▸ **AIM OF THE EXERCISE**
An exact reproduction of the records is required, with all images left out.

▸ **GIVEN DATA**
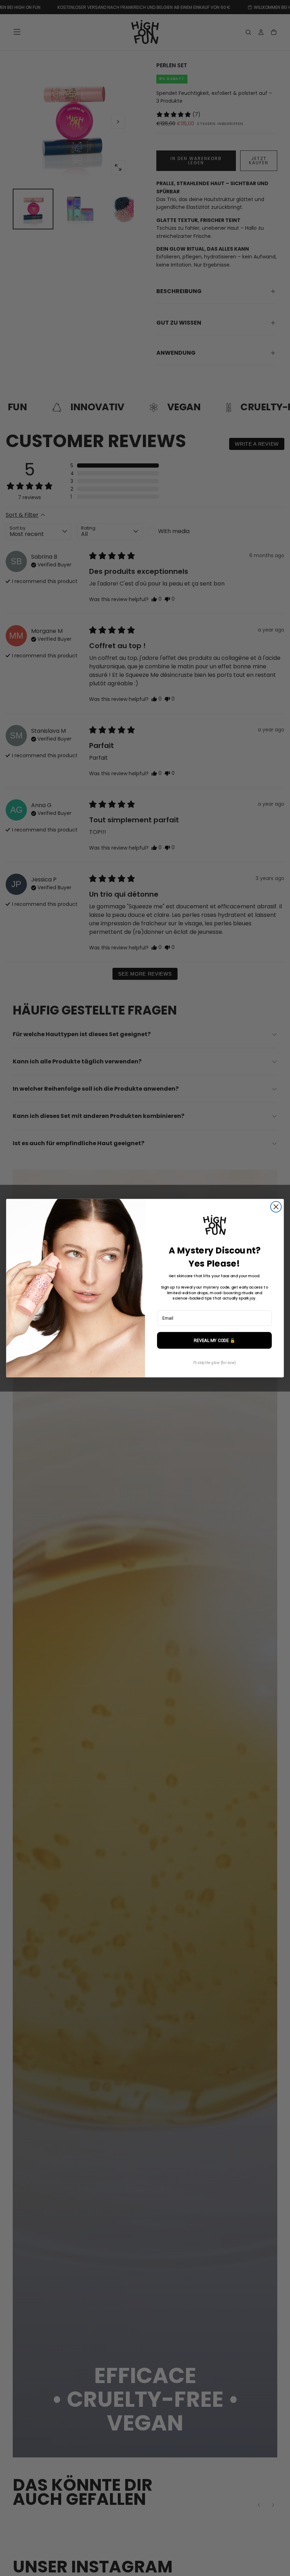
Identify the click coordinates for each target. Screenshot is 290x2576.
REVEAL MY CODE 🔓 (214, 1340)
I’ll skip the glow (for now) (214, 1362)
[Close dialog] (276, 1206)
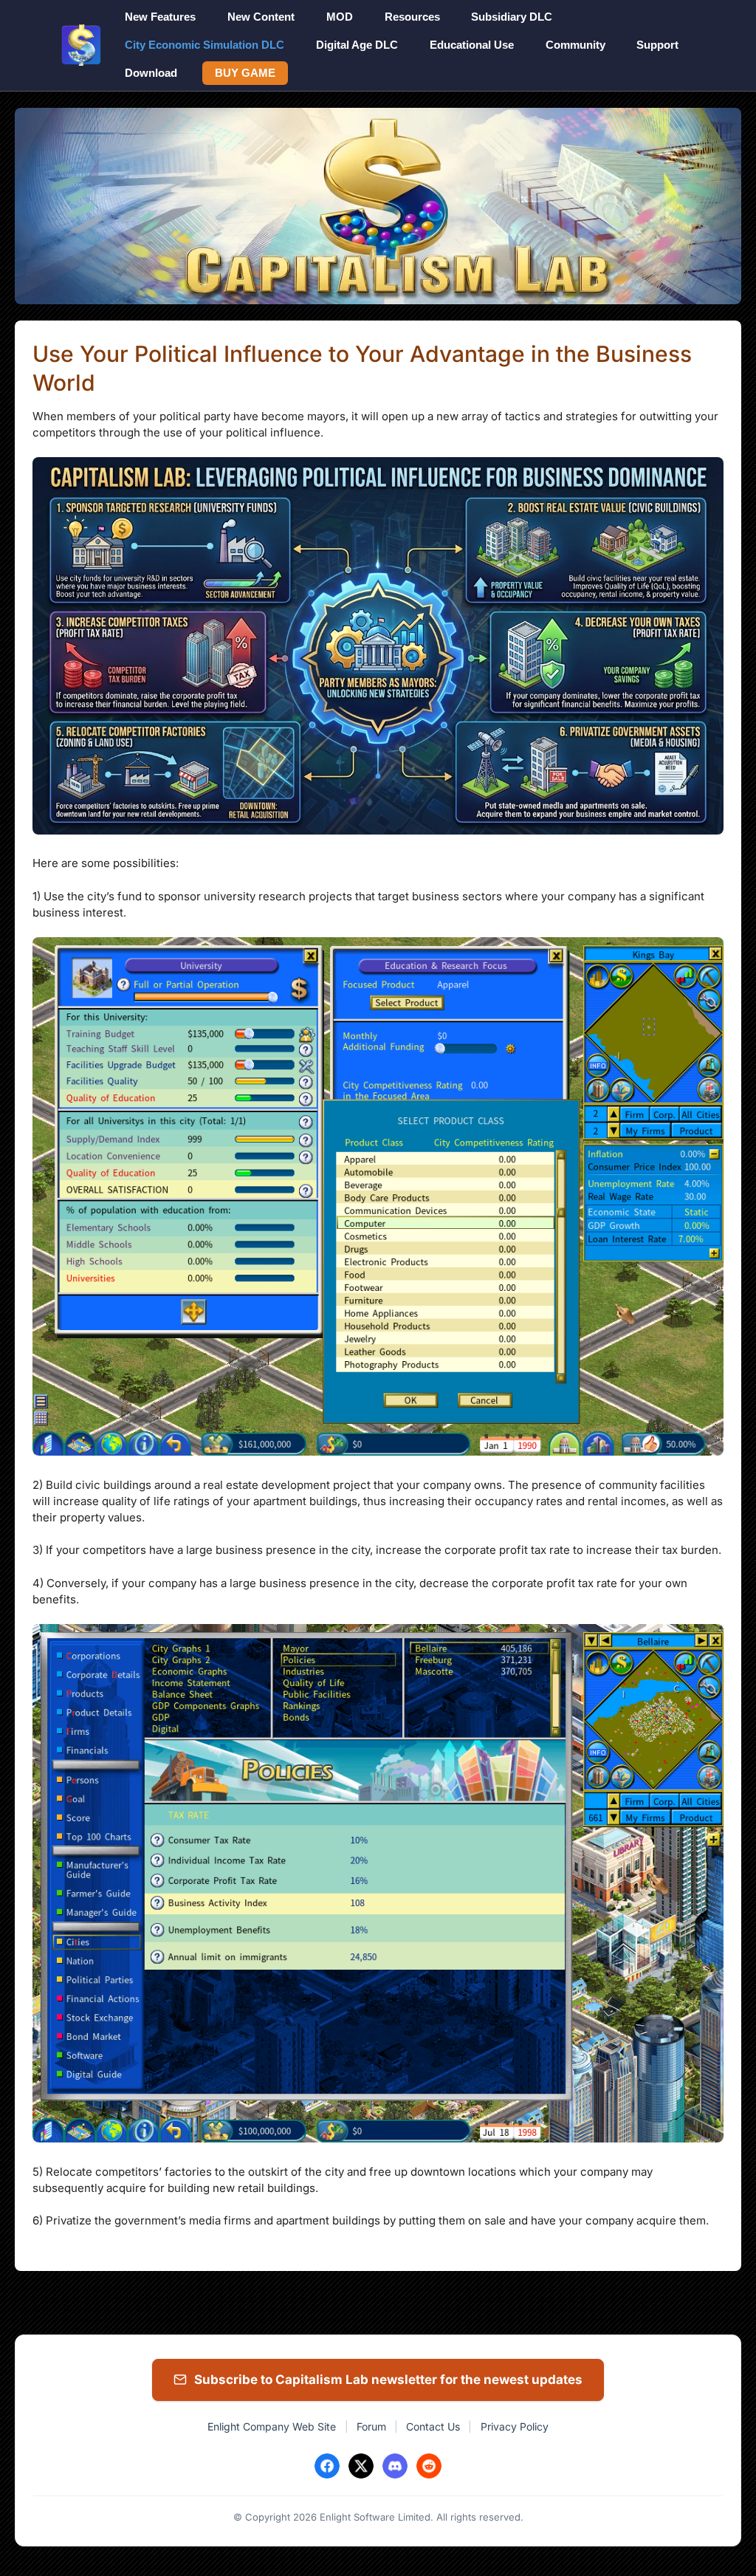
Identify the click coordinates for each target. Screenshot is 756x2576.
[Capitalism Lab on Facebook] (327, 2466)
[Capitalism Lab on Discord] (395, 2466)
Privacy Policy (515, 2426)
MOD (339, 16)
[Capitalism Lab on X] (361, 2466)
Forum (371, 2426)
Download (151, 72)
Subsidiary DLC (511, 16)
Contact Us (433, 2426)
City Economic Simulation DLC (204, 44)
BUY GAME (245, 72)
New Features (160, 16)
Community (575, 44)
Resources (412, 16)
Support (657, 44)
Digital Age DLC (357, 44)
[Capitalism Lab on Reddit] (428, 2466)
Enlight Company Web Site (271, 2426)
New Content (261, 16)
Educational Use (472, 44)
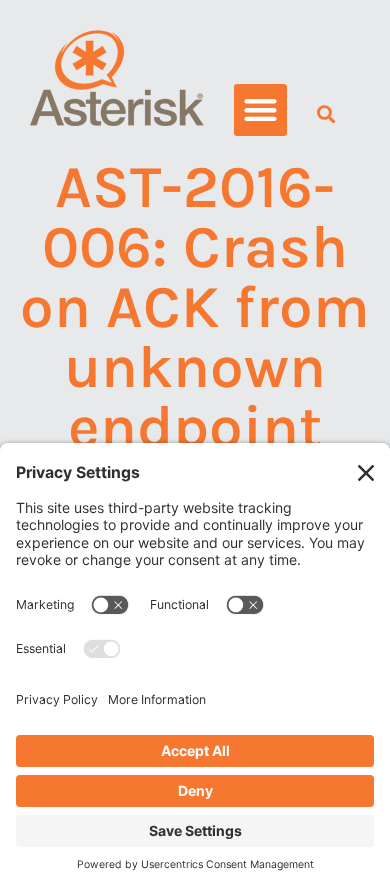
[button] (260, 110)
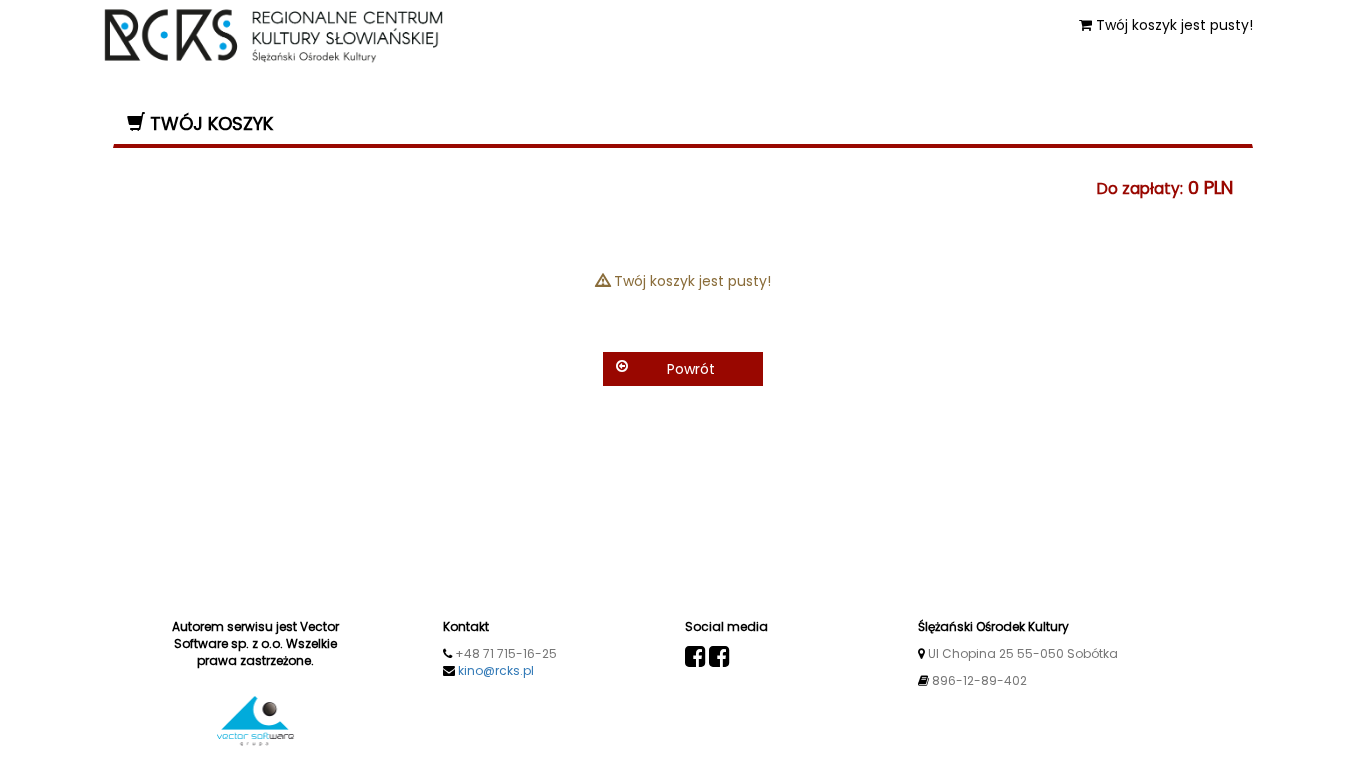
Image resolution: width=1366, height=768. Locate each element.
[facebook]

▸ **WRITTEN REPLY**
Identify the click coordinates for each target. Screenshot is 290x2576.
REVEAL MY CODE 🔓 (214, 1340)
I’ll skip the glow (for now) (214, 1362)
[Close dialog] (276, 1206)
Identify the click coordinates for each target. Screenshot is 756x2576.
[Capitalism Lab on Facebook] (327, 2466)
[Capitalism Lab on Discord] (395, 2466)
Privacy Policy (515, 2426)
MOD (339, 16)
[Capitalism Lab on X] (361, 2466)
Forum (371, 2426)
Download (151, 72)
Subsidiary DLC (511, 16)
Contact Us (433, 2426)
City Economic Simulation DLC (204, 44)
BUY GAME (245, 72)
New Features (160, 16)
Community (575, 44)
Resources (412, 16)
Support (657, 44)
Digital Age DLC (357, 44)
[Capitalism Lab on Reddit] (428, 2466)
Enlight Company Web Site (271, 2426)
New Content (261, 16)
Educational Use (472, 44)
[button] (260, 110)
Image resolution: width=1366, height=768. Locate each element.
[facebook]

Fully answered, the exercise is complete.